- **To do**: Each line of the material should be set down exactly. Pictures are not part of the copy.

- **Record set**:
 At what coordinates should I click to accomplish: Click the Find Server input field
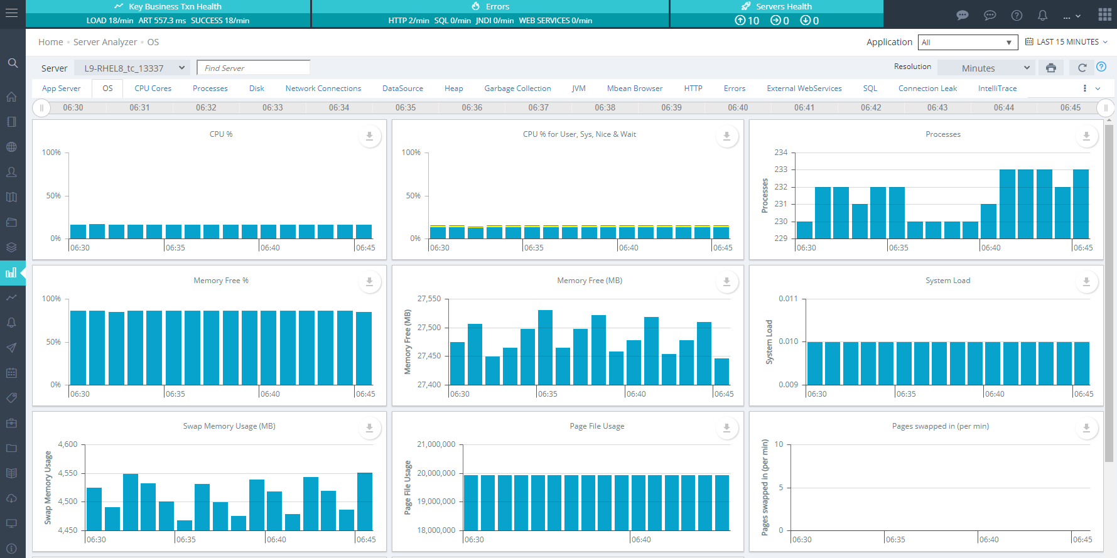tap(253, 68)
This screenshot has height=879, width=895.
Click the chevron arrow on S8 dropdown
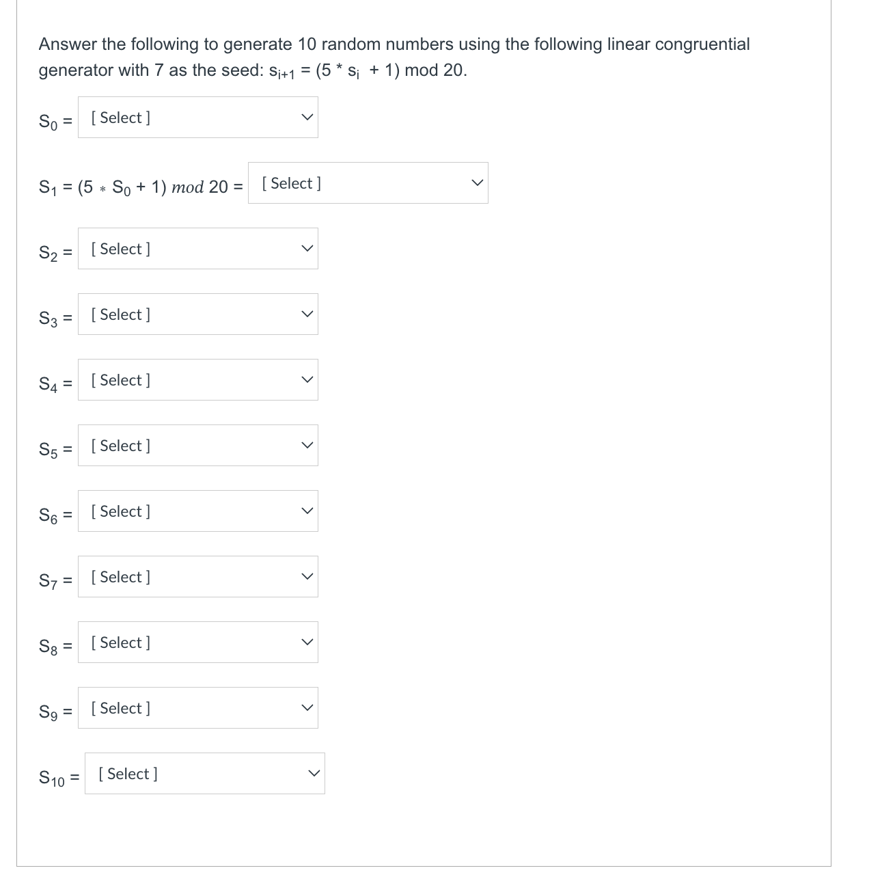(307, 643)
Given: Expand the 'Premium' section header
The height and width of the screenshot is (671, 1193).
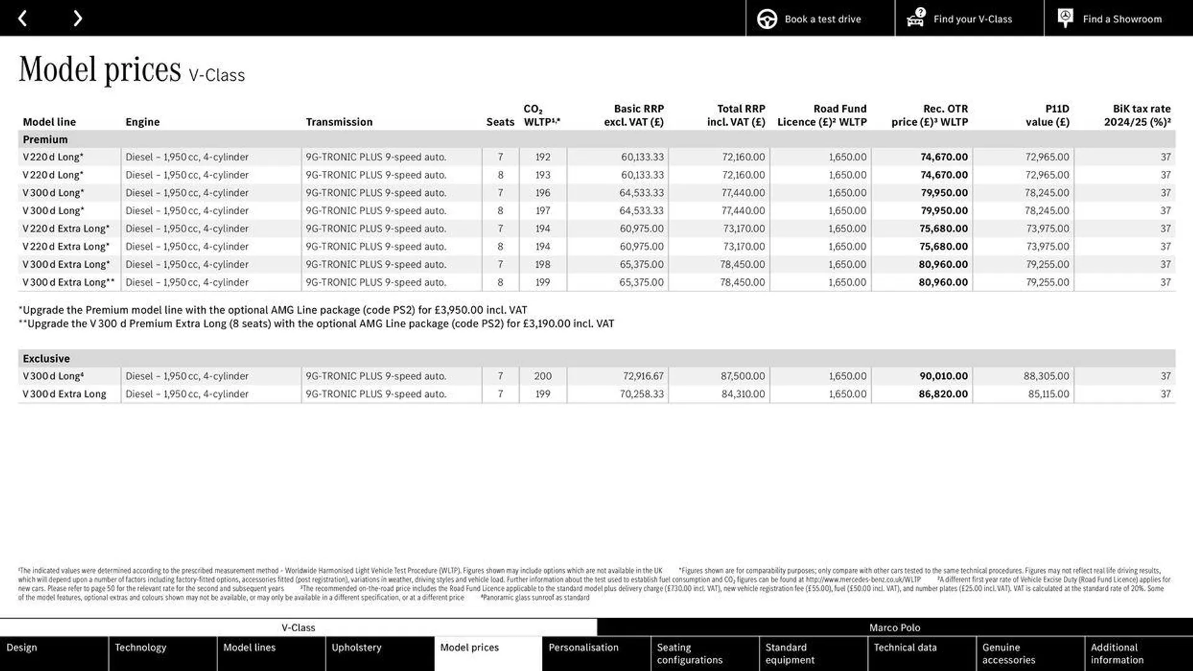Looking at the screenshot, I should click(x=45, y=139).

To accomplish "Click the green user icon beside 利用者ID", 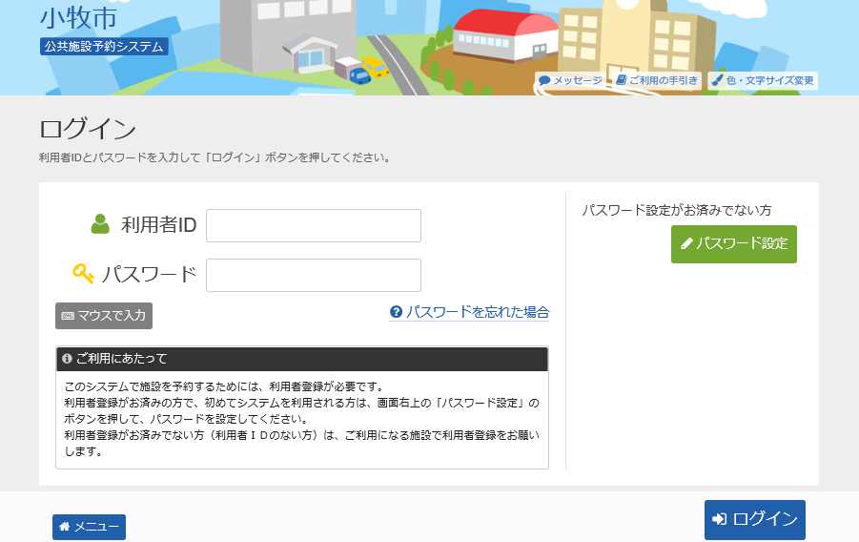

- **Solution to the problem**:
 At what coordinates should I click to accomplish: Click the Find Server input field
tap(253, 68)
This screenshot has height=879, width=895.
Click the chevron arrow on S8 dropdown
(307, 643)
Given: Expand the 'Premium' section header
The height and width of the screenshot is (671, 1193).
Looking at the screenshot, I should click(x=45, y=139).

To accomplish "Click the green user icon beside 利用者ID", 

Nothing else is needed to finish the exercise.